_TO DO_.
Copy the following lines word for word, without changing anything.

_GIVEN INFORMATION_.
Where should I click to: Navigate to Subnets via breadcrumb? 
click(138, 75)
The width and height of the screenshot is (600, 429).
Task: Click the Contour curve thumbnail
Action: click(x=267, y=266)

_WRITTEN REPLY_.
Where should I click to: Navigate to Subnets via breadcrumb? 
click(138, 75)
The width and height of the screenshot is (600, 429).
Task: Click the Contour curve thumbnail
Action: click(x=267, y=266)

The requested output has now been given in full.